Nel mercato immobiliare, questa verifica è quella che determina la regolarità sostanziale dell’immobile, al di là della mera corrispondenza catastale.
3. Differenze pratiche che contano in compravendita
| Aspetto | Conformità catastale | Conformità urbanistica |
|---|---|---|
| Finalità | Banca dati fiscale e planimetrie | Legittimità edilizia e rispetto norme |
| Cosa si verifica | Coincidenza stato di fatto / planimetria catastale | Esistenza e validità di titoli abilitativi |
| Implicazioni nella vendita | Requisito formale negli atti | Impatti reali su agibilità, mutuo, sanabilità |
| Rischio tipico | Nullità formale del rogito per mancanze dichiarative | Sanzioni, obblighi di rimozione abusi, contestazioni civili |
Se pensiamo alle pratiche immobiliari quotidiane, un immobile potrebbe essere “perfettamente conforme” al Catasto, ma allo stesso tempo presentare irregolarità urbanistiche (ad es. opere senza titolo o difformi) che incidono sulla piena commerciabilità o su future trasformazioni.

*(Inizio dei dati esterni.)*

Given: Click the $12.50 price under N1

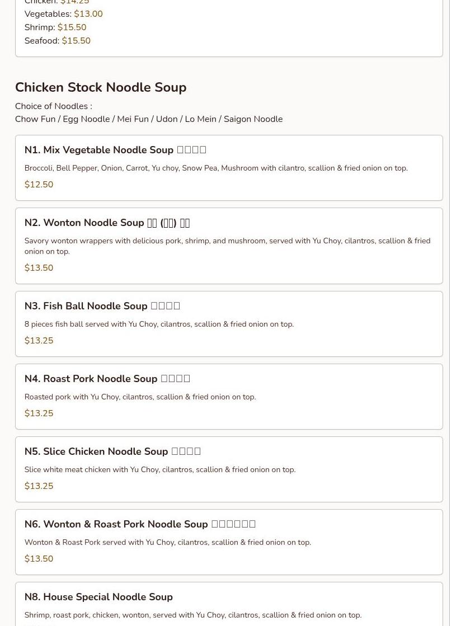Looking at the screenshot, I should 39,185.
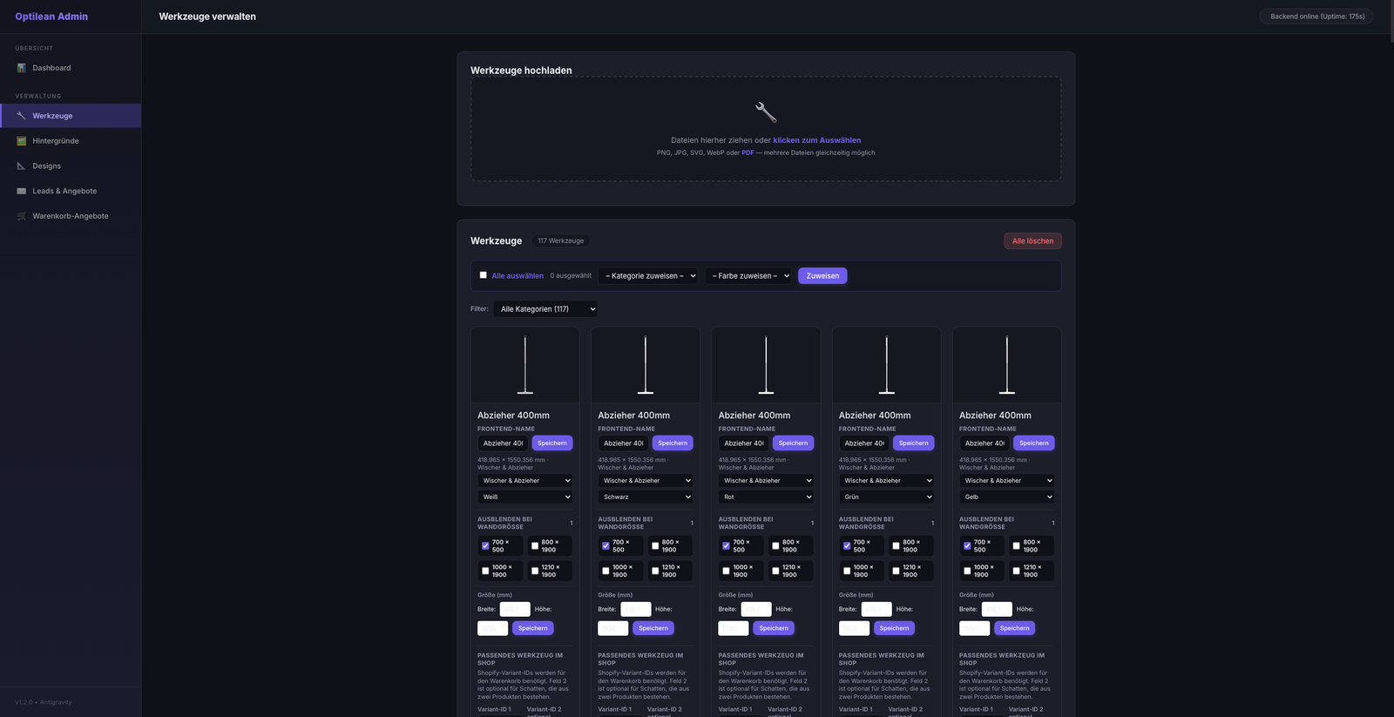Click the purple Zuweisen button
The height and width of the screenshot is (717, 1394).
pos(822,276)
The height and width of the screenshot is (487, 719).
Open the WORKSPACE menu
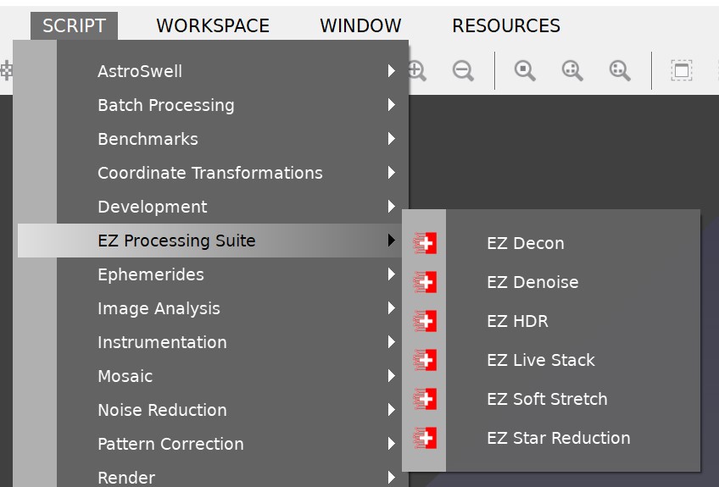coord(213,26)
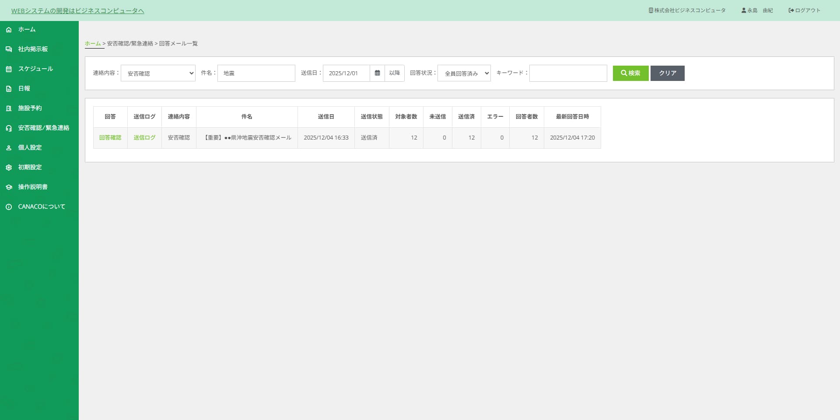The height and width of the screenshot is (420, 840).
Task: Expand the 連絡内容 dropdown
Action: coord(158,73)
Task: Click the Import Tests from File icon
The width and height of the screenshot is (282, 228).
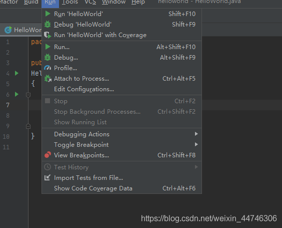Action: (48, 178)
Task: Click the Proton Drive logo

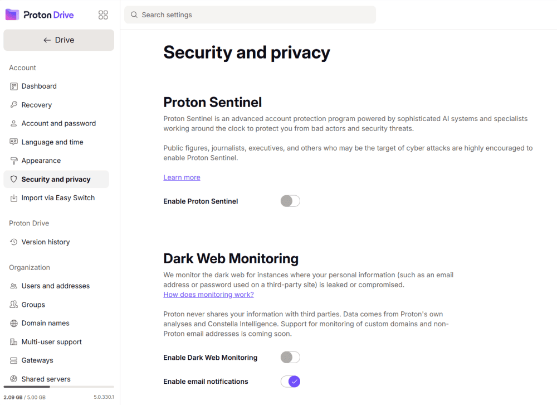Action: (x=40, y=15)
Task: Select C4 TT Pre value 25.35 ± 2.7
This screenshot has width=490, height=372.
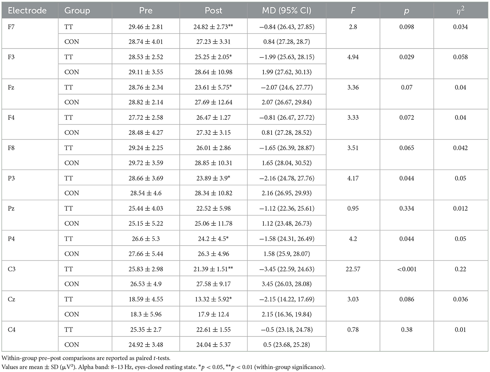Action: point(145,330)
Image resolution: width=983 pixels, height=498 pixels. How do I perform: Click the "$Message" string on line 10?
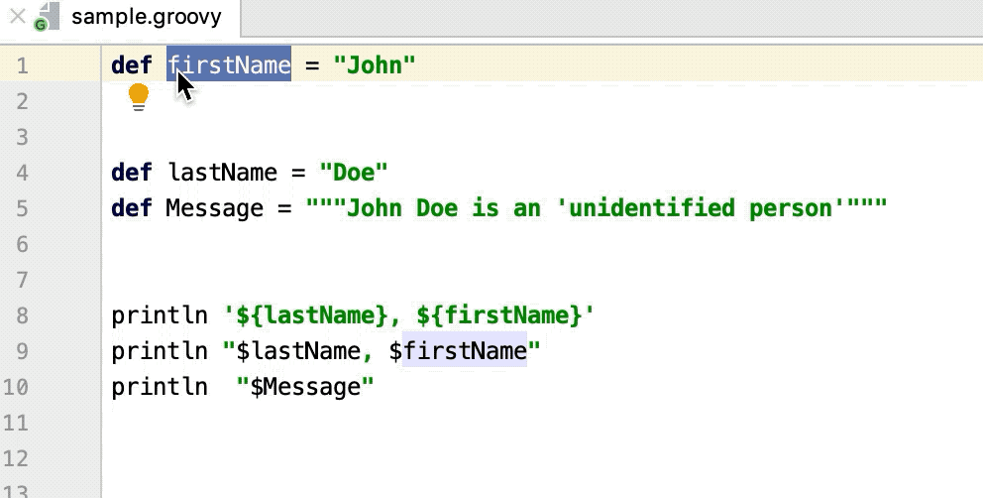pyautogui.click(x=305, y=387)
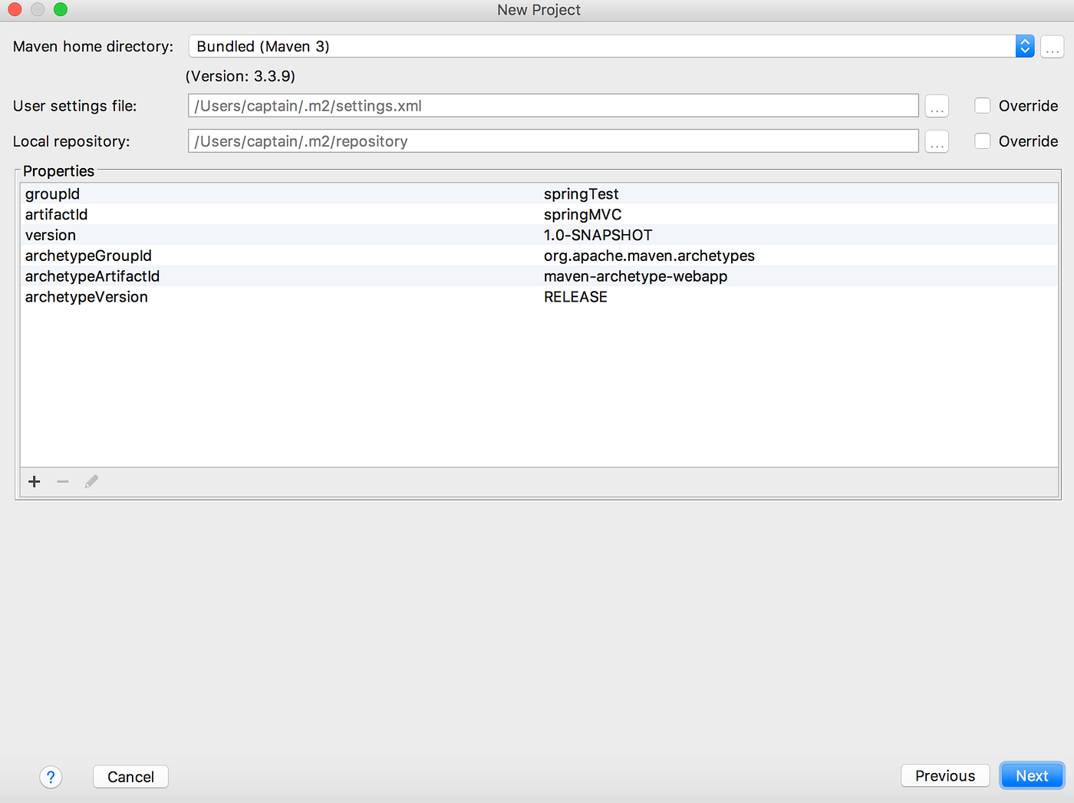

4. Perché non basta aggiornare la planimetria catastale
In passato si tendeva a pensare che allineare la planimetria catastale fosse sufficiente per tranquillizzare le parti nella compravendita. Oggi sappiamo che:
- aggiornare il Catasto è utile e spesso consigliabile,
- ma non sostituisce la verifica della legittimità urbanistica.
Anzi: la normativa e la giurisprudenza recente evidenziano che non ha senso aggiornare il Catasto senza aver prima verificato, e se necessario regolarizzato, lo stato urbanistico dell’immobile.
5. Cosa verificare prima di comprare o vendere
Se stai preparando un atto di vendita o sei in trattativa:
- chiedi sempre visura catastale dettagliata e planimetrie aggiornate,
- verifica titoli edilizi e stato legittimo, soprattutto per interventi successivi alla costruzione originaria,
- considera di inserire clausole nella proposta che tutelino il compratore sulla regolarità urbanistica e catastale.
Questi passaggi non sono “burocratici inutili”, ma strumenti di protezione contrattuale per ridurre i rischi di contenziosi o sorprese dopo il rogito.